Abstract
Objectives
To better understand host-microbe interactions, a more computationally intensive, multivariate, machine learning approach must be utilized. Accordingly, we aimed to identify biomarkers with high predictive accuracy for dietary intake.
Methods
Data were aggregated from five randomized, controlled, feeding studies in adults (n = 199) that provided avocados, almonds, broccoli, walnuts, or whole grain oats and whole grain barley. Fecal samples were collected during treatment and control periods for each study for DNA extraction. Subsequently, the 16S rRNA gene (V4 region) was amplified and sequenced.
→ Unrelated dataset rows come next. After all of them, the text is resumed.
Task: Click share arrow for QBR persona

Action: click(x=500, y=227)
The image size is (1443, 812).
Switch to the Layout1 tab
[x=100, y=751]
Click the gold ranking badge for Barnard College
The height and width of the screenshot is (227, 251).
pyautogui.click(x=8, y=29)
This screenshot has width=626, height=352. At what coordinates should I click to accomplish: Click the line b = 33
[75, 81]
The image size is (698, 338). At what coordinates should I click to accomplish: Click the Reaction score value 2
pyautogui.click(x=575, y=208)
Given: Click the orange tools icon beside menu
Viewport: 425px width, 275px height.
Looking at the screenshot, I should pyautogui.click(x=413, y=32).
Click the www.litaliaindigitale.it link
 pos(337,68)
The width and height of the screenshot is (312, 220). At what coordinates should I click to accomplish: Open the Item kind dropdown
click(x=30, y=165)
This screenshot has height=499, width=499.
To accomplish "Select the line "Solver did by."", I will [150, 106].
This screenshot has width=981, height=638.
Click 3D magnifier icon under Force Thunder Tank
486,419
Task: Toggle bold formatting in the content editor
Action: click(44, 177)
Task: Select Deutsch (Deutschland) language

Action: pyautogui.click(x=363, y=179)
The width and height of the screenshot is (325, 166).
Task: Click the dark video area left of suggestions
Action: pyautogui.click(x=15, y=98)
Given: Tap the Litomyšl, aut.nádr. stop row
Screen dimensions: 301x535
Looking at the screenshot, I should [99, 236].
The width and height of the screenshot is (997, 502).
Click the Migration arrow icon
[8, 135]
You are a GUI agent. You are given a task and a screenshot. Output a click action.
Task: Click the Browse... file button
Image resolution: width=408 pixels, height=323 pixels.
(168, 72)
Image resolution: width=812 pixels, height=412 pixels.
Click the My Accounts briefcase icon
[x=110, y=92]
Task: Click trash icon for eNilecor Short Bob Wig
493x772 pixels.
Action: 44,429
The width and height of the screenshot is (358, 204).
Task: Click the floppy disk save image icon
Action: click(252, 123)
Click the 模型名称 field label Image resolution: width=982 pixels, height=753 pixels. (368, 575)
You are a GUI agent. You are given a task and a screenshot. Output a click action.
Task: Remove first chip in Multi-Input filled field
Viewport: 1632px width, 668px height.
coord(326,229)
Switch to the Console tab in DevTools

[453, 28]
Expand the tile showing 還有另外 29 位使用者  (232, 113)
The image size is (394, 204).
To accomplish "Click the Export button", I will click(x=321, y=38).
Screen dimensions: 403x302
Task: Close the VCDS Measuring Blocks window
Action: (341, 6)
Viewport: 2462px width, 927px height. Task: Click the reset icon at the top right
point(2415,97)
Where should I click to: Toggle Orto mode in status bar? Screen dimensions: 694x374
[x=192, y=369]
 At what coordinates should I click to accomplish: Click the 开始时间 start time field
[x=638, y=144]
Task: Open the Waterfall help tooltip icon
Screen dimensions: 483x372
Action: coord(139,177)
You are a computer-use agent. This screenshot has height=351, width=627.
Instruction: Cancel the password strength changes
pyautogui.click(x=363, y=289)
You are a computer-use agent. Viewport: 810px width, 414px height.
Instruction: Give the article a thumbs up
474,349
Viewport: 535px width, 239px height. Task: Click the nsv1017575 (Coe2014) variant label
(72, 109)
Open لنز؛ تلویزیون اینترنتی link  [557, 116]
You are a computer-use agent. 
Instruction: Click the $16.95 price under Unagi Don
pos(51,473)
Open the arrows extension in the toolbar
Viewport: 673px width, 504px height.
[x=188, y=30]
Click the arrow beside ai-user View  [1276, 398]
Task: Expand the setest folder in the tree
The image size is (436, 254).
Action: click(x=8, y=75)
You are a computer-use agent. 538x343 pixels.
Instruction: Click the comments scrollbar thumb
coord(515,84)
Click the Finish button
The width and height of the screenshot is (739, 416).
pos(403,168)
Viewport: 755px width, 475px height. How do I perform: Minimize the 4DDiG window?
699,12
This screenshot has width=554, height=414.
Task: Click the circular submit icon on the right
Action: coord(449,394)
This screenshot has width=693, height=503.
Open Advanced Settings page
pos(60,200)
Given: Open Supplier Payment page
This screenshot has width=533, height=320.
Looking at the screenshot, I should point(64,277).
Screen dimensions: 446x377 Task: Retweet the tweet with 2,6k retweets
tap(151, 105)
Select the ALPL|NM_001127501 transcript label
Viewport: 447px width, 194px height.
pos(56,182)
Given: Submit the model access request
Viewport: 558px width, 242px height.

Sequence data were analyzed using DADA2 and QIIME2. Marginal screening using the Kruskal-Wallis test was performed on all species-level taxa to examine the differences between each of the 6 treatment groups and respective control groups. The top 20 species from each diet were selected and pooled together for multiclass classification using random forest. The resultant bacterial species were further decreased in a stepwise fashion and iteratively analyzed with the variable importance generated from random forest to determine a compact feature set with a minor loss of accuracy in the prediction of food consumed.
Result
When all six foods were analyzed together using the top 20 species of each diet, oats and barley were frequently confused for each other, with 44% and 47% classification error, respectively, and the overall model accuracy was 66%. Collapsing oats and barley into one category, whole grains, reduced the classification error of the whole grain category to 6% and improved the overall model accuracy to 73%. Refitting the random forest with the top 30, 20, and 10 important species resulted in correct identification of the 5 foods (avocados, almonds, broccoli, walnuts, and whole grains) 75%, 74%, and 70% of the time, respectively.
Conclusions
These results reveal promise in accurately predicting foods consumed using bacterial species as biomarkers. Ongoing analyses include incorporation of metagenomic and metabolomic data into the models to improve predictive accuracy and utilize the multi-omics dataset to predict health status. Long-term, these approaches may inform diet-microbiota-tailored recommendations.
Funding Sources
This research was funded by The Foundation for Food and Agriculture Research, USDA, Hass Avocado Board, and USDA National Institute of Food and Agriculture, Hatch project 1009249.